* _TASK DETAILS_
Render every entry exactly as it appears.

***

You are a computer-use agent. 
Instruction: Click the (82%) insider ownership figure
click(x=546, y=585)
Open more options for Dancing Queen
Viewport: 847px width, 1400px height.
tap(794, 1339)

***

* _TASK OUTPUT_
You are a computer-use agent. 
Instruction: Click the (82%) insider ownership figure
click(x=546, y=585)
Open more options for Dancing Queen
Viewport: 847px width, 1400px height.
tap(794, 1339)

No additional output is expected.